_Action item:_ What is needed is an exact copy of the lines from the one containing "This screenshot has width=1053, height=792." through the last line of the records, with no pictures.

_Task material:_

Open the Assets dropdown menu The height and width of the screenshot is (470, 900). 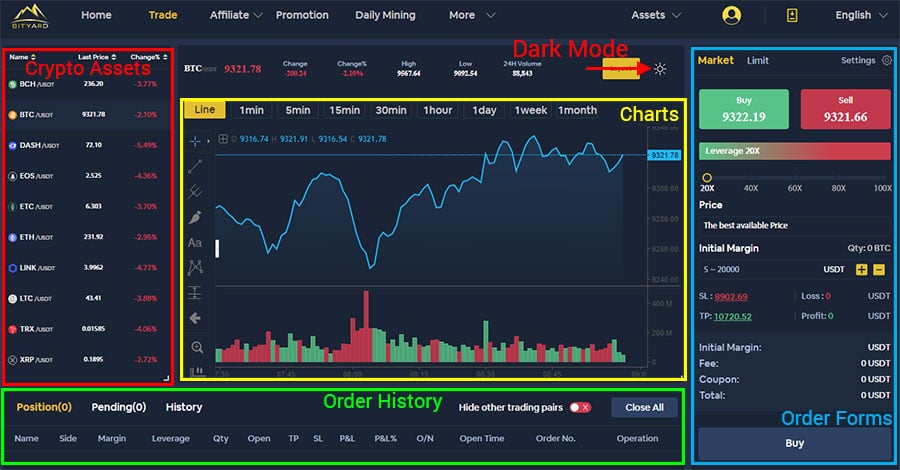656,15
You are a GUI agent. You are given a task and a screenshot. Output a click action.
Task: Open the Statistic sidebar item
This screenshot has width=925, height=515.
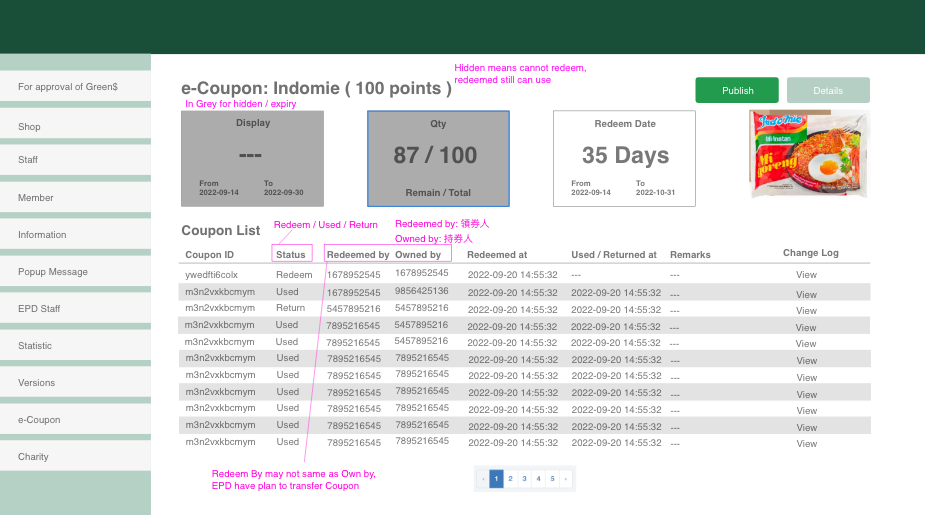pos(75,346)
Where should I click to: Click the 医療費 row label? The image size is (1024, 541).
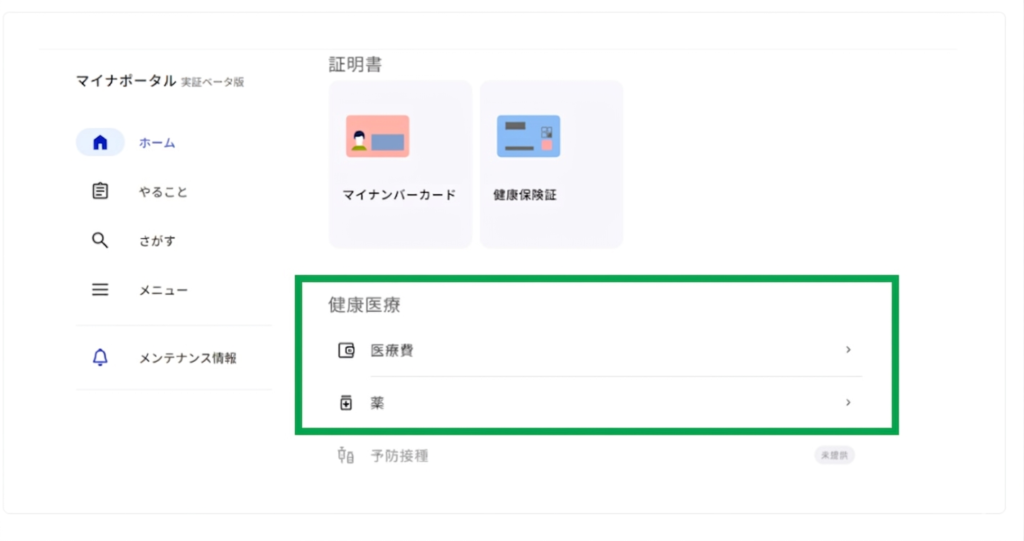coord(392,351)
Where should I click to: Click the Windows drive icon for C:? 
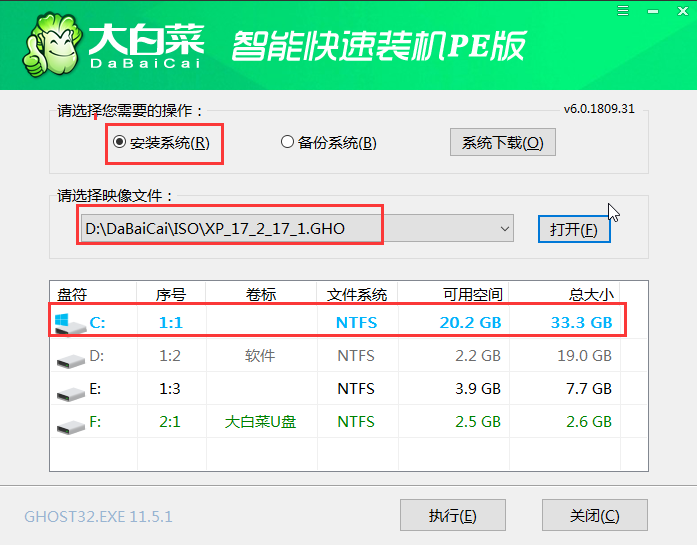[69, 322]
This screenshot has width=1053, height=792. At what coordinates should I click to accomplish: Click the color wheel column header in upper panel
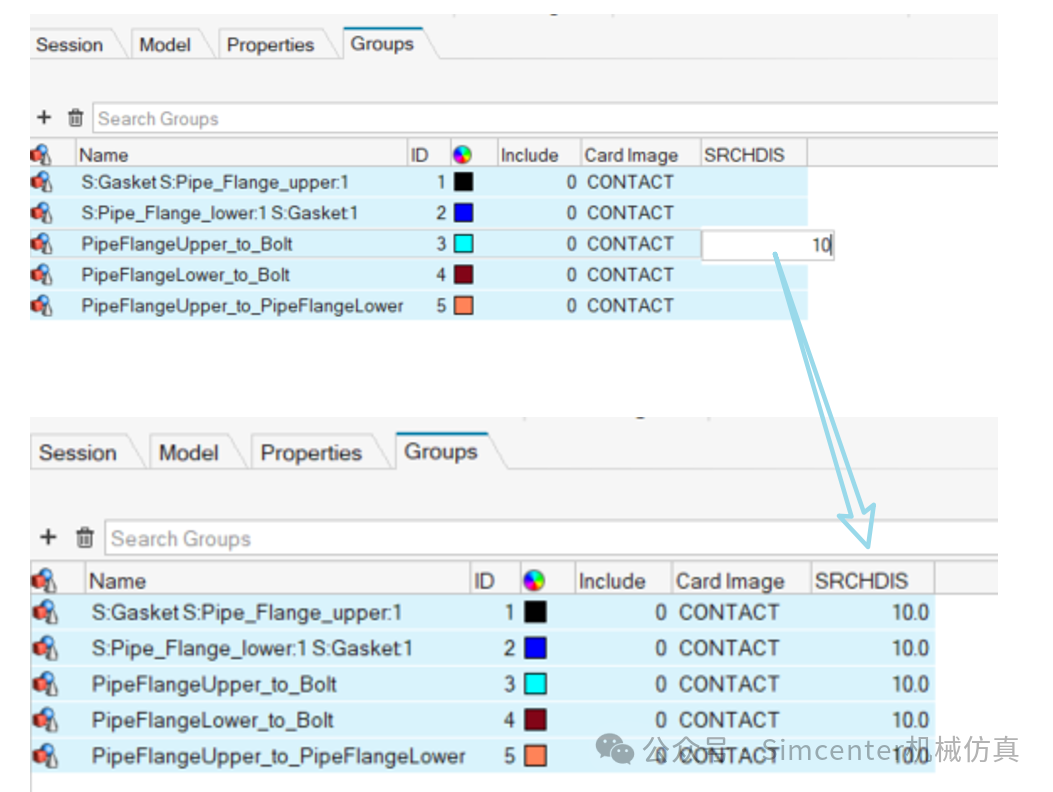(462, 155)
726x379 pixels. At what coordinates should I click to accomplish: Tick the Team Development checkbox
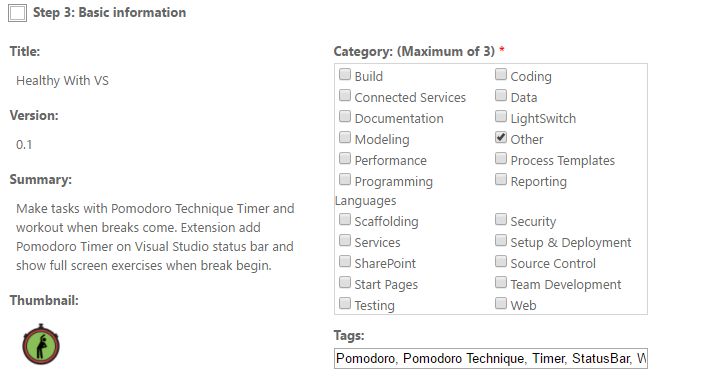coord(501,282)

_Task answer:_
This screenshot has width=1053, height=792. At what coordinates should I click to accomplish: Click the color wheel column header in upper panel
(462, 155)
726x379 pixels. At what coordinates should I click to accomplish: Tick the Team Development checkbox
coord(501,282)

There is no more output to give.